Yüksek sesle konuşmayın.  Giyiminize ve temizliğinize önem verin. Tokalaşmak samimiyet göstergesidir; eldivenle tokalaşmayın, tokalaşacağınız kişi bayansa, büyüğünüz ya da üstünüz ise onun el uzatmasını bekleyiniz. Kötü söz, argo kelimeler kullanmaktan kaçının. Konuşurken varsa güneş gözlüğünüzü çıkarın. Yalan söylemeyin. Verilen sözü tutun. Alay etmeyin. Adaletli olun. Uygunsuz şakalar yapmayın. Dedikodudan, abartılı iltifattan kaçının. Kendinizi övmeyin. Kalabalık ortamda kulaktan kulağa konuşmayın. Yemekten önce ve sonra ellerinizi yıkayın.  Yemek yerken konuşmayın ve lokmayı çiğnerken ağzınızı kapalı tutun. Konuşurken başkalarının sözünü kesmeyin ve ölçülü cümleler kurun. Birini dinlemiyorsanız dinler gibi yapmayın. Efendim, lütfen, teşekkür ederim kelimelerini sık kullanın. Özel konuşmalara müdahil olmayın. Hapşırırken ve esnerken mendil yada elinizle ağzınızı kapayın. Evde, okulda, işyerinde ve trafikte kurallara uyun.  İzinsiz başkasının eşyasını kullanmayın.  Büyüklerimize karşı saygılı olun, küçükleri sevin, onları koruyun kolaylın. Anne-baba ve diğer aile büyükleri yanımıza geldiğinde yayılmış şekilde oturuyorsanız toparlanın. Her nerede iseniz büyüklerin haberdar olmasını sağlayın.  Sevdiklerinizi ve büyüklerinizi ziyaret edin. Özür dilemek bir erdemdir; bazı durumlar da özür dileyin. Misafiri iyi karşılayın. Çöpleri çöp kutusuna atın. Arkanızdan biri geliyorsa kapıyı tutun. Tanımasanız da asansörde karşılaştığınız kişiye selam verin. Vedalaştığınız kişinin yanından:  İyi kal sağlıklı kal anlamlarına gelen “hoşça kal”,  günün refah ve huzur içinde geçsin anlamına gelen “iyi günler”. Bazen iyi bir akşam dileği, bazen merhaba bazen de görüşürüz yerine geçen “iyi akşamlar”. Uyuyan kişiye gecesinin iyi geçmesi dilek ve temennisinde bulunmak için “iyi geceler” ya da “Allah rahatlık versin” diyerek ayrılın.
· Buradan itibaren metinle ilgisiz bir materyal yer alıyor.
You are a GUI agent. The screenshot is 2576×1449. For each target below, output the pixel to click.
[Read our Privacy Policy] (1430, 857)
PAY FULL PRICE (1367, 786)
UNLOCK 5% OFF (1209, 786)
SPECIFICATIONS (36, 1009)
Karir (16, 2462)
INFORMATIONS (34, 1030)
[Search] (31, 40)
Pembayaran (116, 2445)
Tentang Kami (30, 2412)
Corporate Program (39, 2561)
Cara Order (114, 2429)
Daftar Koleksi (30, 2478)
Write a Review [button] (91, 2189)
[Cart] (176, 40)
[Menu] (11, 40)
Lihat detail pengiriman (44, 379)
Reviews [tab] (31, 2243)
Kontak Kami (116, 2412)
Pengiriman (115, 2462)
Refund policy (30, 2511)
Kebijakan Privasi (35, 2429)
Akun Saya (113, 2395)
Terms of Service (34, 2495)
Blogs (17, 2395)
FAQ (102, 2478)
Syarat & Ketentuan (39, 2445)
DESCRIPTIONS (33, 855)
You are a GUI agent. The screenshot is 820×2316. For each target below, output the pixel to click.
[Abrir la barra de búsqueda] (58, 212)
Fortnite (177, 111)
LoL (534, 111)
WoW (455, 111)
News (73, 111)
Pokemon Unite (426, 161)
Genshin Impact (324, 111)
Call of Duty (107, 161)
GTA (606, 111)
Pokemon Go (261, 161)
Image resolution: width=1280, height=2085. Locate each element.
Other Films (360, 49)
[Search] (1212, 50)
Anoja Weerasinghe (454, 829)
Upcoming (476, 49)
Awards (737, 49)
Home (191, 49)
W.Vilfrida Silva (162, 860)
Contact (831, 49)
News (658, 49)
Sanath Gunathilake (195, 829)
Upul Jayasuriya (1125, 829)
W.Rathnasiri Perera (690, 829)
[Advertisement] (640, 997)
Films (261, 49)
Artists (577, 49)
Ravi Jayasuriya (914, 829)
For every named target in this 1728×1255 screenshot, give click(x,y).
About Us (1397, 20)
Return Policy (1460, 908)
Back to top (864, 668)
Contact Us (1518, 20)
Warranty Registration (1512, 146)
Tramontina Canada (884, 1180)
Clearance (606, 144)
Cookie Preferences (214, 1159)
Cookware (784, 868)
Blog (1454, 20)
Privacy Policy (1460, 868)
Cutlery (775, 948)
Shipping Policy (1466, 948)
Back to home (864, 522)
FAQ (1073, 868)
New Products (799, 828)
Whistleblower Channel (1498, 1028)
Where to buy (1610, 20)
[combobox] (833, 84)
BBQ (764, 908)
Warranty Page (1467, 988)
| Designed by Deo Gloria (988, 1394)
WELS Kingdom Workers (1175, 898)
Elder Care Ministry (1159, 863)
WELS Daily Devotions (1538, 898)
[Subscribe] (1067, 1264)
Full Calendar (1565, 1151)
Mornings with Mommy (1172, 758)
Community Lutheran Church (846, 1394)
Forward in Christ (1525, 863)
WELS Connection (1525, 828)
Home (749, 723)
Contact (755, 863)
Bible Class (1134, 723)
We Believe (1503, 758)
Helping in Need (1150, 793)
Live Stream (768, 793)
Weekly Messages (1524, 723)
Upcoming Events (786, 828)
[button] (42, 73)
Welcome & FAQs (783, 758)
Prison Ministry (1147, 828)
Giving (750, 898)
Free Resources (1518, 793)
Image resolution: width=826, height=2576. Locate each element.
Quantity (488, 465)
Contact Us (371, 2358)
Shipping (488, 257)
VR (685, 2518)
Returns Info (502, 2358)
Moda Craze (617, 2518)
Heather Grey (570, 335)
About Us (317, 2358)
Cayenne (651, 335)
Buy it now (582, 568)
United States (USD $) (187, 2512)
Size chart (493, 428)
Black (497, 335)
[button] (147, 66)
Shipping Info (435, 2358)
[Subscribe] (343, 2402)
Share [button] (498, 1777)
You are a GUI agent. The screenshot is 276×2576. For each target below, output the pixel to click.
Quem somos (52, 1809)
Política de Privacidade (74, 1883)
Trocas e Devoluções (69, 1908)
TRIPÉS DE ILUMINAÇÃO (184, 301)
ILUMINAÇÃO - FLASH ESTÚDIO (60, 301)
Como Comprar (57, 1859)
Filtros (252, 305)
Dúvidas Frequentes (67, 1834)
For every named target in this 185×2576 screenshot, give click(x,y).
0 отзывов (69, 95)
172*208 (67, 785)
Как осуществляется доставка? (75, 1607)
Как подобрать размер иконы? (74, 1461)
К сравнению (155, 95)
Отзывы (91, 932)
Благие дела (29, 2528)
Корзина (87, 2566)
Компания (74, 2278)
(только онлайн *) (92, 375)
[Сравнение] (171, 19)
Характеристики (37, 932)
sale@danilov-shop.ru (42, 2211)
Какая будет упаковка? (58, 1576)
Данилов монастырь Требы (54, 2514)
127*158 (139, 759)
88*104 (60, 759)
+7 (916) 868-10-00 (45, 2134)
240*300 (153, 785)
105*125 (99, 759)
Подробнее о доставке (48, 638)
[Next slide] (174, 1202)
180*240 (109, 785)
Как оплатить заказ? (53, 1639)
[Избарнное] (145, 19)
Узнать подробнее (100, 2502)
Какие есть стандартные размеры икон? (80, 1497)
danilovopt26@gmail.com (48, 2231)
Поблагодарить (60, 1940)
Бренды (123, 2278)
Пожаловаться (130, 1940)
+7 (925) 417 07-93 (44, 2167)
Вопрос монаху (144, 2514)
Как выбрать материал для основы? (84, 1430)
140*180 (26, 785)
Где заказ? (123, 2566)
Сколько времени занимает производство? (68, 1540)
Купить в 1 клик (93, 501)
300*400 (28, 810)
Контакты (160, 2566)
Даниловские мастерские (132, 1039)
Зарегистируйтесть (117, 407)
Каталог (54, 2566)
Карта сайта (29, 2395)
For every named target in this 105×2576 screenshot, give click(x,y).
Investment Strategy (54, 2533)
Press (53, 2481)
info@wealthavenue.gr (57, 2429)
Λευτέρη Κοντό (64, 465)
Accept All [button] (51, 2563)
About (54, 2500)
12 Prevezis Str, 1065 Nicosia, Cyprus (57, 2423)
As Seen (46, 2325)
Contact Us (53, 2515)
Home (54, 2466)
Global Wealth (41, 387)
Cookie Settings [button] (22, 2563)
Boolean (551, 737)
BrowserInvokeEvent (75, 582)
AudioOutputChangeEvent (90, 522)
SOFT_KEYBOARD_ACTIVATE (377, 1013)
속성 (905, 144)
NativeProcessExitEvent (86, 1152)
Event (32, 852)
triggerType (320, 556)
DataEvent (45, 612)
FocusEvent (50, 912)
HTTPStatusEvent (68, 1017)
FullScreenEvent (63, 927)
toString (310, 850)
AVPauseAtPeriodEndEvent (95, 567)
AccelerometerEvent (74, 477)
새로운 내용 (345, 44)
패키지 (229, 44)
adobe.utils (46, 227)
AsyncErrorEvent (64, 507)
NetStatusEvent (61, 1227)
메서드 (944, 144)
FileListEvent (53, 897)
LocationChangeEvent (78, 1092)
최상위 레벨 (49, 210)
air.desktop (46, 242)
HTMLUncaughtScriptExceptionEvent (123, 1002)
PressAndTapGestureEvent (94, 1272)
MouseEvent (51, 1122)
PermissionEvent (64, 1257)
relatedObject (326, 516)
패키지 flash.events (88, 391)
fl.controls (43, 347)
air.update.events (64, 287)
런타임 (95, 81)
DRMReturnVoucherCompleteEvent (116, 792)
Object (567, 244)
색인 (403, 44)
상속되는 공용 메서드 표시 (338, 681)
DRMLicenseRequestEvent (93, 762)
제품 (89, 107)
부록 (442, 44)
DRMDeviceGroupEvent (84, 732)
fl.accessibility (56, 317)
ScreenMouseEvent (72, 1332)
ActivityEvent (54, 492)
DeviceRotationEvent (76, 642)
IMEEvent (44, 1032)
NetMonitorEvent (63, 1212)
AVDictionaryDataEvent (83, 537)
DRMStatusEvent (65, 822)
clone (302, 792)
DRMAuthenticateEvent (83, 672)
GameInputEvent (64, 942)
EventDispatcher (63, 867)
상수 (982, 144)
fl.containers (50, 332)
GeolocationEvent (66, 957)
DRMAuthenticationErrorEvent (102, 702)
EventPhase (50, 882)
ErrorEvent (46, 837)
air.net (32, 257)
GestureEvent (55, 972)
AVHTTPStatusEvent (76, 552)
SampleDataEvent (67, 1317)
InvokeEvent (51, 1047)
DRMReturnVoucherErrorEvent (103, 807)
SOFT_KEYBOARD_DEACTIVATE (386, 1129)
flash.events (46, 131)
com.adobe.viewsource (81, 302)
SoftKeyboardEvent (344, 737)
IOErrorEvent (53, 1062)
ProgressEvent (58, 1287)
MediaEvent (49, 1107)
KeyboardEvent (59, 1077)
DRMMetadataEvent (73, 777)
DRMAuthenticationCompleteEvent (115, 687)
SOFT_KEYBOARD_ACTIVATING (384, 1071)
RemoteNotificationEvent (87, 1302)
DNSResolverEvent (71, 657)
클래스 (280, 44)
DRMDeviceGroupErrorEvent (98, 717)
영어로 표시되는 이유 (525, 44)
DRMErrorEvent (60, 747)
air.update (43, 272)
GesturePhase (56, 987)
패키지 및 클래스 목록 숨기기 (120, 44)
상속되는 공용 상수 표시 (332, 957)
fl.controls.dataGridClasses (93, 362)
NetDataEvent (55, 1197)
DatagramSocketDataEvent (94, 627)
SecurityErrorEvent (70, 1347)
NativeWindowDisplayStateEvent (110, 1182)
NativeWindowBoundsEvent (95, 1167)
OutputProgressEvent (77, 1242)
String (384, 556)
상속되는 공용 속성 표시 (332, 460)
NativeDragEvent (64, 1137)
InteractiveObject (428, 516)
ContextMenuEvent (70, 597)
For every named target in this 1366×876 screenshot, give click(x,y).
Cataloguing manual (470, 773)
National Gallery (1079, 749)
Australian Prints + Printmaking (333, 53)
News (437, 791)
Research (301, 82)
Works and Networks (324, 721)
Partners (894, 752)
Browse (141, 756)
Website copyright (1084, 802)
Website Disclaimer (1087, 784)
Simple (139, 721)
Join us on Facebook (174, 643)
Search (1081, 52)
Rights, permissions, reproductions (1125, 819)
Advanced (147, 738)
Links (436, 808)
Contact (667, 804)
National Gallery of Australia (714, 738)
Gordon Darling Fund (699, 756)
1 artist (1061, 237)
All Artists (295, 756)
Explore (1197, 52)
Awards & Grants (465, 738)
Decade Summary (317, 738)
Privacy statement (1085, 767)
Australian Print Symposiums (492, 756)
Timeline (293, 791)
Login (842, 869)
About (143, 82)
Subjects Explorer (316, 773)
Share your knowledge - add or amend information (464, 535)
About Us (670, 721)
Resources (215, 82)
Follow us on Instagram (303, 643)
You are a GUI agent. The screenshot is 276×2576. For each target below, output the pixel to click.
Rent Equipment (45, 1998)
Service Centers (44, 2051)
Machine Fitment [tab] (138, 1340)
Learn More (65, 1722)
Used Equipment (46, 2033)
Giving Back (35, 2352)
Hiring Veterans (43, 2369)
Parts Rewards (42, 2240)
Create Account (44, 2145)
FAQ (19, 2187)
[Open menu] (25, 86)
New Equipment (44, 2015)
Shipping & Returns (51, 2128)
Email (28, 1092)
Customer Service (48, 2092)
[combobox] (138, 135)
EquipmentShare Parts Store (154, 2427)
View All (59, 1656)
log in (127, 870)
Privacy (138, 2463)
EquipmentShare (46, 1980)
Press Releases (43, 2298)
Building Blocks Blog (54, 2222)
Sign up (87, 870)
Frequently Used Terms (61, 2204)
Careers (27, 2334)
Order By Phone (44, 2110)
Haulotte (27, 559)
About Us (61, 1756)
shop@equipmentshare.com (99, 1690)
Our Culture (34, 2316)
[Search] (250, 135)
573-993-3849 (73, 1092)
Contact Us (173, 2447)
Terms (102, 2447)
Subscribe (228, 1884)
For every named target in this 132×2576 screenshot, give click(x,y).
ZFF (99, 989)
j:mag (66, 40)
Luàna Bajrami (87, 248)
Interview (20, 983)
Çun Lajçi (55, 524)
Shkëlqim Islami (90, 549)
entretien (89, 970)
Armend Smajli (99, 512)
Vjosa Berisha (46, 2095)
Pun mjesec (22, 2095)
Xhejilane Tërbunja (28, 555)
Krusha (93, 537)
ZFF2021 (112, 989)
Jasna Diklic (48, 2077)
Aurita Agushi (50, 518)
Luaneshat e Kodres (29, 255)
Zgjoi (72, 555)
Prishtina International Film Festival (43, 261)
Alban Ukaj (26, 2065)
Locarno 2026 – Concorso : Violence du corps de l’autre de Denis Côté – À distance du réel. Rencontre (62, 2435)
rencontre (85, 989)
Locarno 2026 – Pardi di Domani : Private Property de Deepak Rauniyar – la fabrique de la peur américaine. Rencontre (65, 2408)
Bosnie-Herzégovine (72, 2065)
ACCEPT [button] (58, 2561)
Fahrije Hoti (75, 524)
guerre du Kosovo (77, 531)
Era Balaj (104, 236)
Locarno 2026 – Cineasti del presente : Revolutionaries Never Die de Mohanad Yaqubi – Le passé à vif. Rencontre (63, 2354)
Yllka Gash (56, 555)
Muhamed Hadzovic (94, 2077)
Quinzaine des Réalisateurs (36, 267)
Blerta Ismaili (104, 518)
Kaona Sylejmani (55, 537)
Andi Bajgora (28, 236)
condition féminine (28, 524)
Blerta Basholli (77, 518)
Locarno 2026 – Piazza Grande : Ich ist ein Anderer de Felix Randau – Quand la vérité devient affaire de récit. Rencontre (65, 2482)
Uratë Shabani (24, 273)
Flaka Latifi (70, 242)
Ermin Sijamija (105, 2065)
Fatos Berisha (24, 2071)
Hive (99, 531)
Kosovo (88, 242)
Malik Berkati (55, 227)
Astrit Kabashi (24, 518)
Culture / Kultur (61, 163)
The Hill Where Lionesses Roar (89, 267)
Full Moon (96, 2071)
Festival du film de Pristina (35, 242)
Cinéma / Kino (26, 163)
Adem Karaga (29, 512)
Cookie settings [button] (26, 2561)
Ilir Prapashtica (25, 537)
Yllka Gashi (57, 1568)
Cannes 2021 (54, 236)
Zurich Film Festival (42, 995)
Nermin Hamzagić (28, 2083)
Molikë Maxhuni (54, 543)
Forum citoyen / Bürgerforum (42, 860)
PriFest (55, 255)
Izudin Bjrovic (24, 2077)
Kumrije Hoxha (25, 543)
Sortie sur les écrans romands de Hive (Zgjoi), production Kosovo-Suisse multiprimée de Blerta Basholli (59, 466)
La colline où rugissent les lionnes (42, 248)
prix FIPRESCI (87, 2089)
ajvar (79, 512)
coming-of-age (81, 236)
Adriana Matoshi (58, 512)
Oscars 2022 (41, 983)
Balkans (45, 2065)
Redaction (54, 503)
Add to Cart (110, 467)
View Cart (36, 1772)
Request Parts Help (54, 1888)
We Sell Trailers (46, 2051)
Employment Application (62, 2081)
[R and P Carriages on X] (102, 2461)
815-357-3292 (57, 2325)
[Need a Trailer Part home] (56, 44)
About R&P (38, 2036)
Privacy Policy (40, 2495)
 Kaliteli bir uyku için dişleri fırçalayıp, süresi ve su sıcaklığı iyi ayarlanmış bir duş almanın yardımcı olacağı unutulmamalı. 

Bu kural ve geleneklerin hiç birinin herhangi bir toplum için eskilerde (geçmişte) kalmayacağını, dolayısıyla sağlıklı aile ve toplum yapısının muhafazası için dededen toruna,  kuşaktan kuşağa aktarılması gereken davranışlar olarak sürüp gideceğini umuyorum.